O compadre Zeca ainda me chamou de lado, pedindo para eu não me aborrecer com a besteira do Nonato; que eu não precisava mostrar coragem pra ninguém, mas que já estava tarde, e era melhor eu ficar e seguir na madrugada seguinte. Agradeci, desconversei, mas disse que tinha um trato de manhã cedo, e não podia faltar. Me despedi, tomei a saideira, acenei do meu cavalo, e tomei o rumo de casa. Quando me espantei, ao sair da curva que rodeava um capão de mato, já me deparei com o campo santo. A lua estava na fase de quarto-minguante. Porém, deu para eu ver um vulto perto do cruzeiro. Como disse, não tinha medo de alma, mas aquelas histórias de aparições que a gente ouve contar na infância servem para nos sugestionar, para nos arrepiar a pele, para nos fazer ver o que de fato não existe. O fantasma, ou seja lá o que fosse, estava defronte ao cruzeiro, isso eu via muito bem. Havia momentos em que parecia se ajoelhar; depois se levantava; depois, se abaixava novamente, como se seguisse um ritual entremeado de genuflexões. Devo informar que o caminho, em determinado ponto, passava muito perto do cruzeiro, fixado próximo do portão do cemitério.

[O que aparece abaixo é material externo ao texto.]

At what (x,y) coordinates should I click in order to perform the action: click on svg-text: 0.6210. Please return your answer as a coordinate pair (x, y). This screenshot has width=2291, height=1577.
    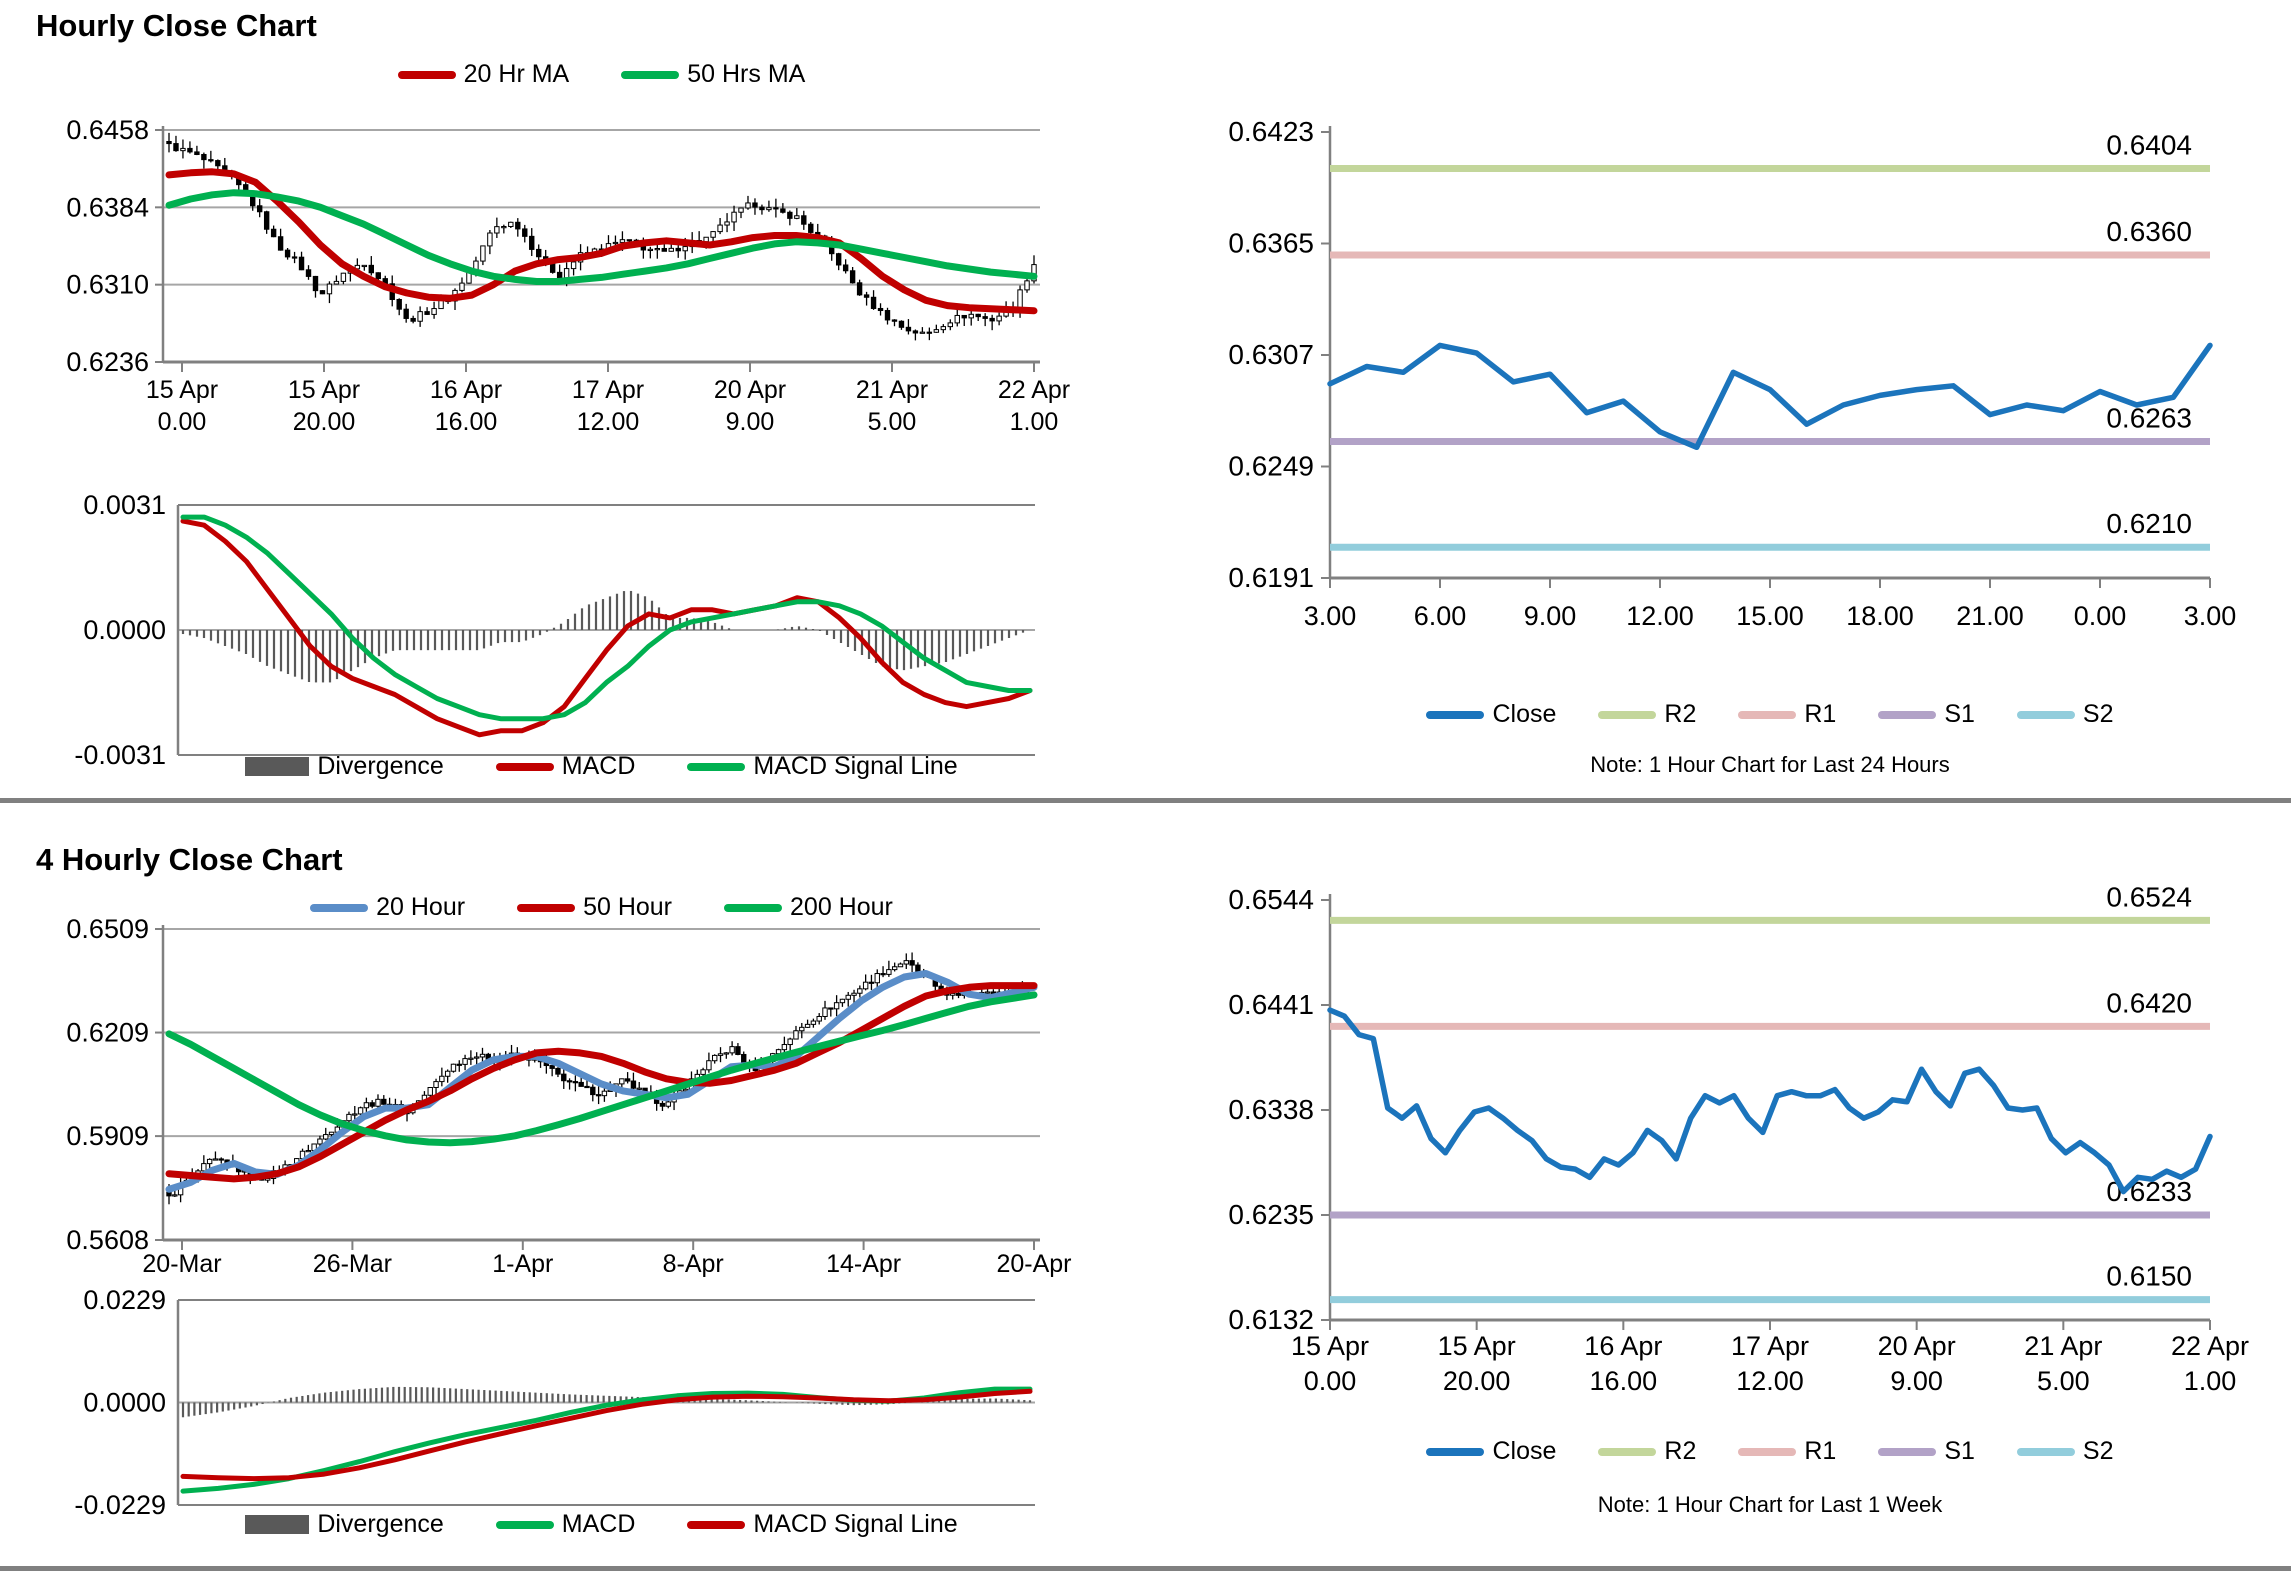
    Looking at the image, I should click on (2149, 524).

Pensei: “Ou vou ter que dormir no meio do mato, sem nenhum conforto, ou vou ter de voltar e servir de gozação para o cabra Nonato, ou então vou fazer uma volta, pelo meio do mato, sem muita visão, me arriscando, sem saber direito por onde vou seguindo, podendo cair em algum buraco, atoleiro ou moita de espinhos... Além do mais, o que acho ainda pior, vou ficar na dúvida sobre se realmente vi uma alma, ou se o vulto é de algum vivente, algum maluco pagador de promessa, rezador dessas quebradas...” Mesmo com certo sobrosso, tomei a deliberação de prosseguir, para saber que visão era aquela, e para não contar conversa fiada. Para piorar a minha situação, a lua entrou em densas nuvens e o cruzeiro e o rezador desapareceram de minha vista. Mas não recuei no firme de propósito de descobrir a verdade sobre aquela imagem que rezava tão contrita naquelas horas da noite. Quando já estava quase na frente do portão, a lua saiu das nuvens, e eu pude ver que a alma não passava de uma vaca branca a pastar perto do rústico cruzeiro. Quanto baixava a cabeça para comer, parecia se ajoelhar; quando a erguia para melhor mastigar, parecia, vista frontalmente, à distância e na fraca luminosidade, um homem em pé. Disse, para os meus botões, que se eu não tivesse sido firme em minha decisão de ver o que realmente era o que parecia ser coisa do outro mundo, eu seria mais um a espalhar pelos sertões que havia visto uma assombração.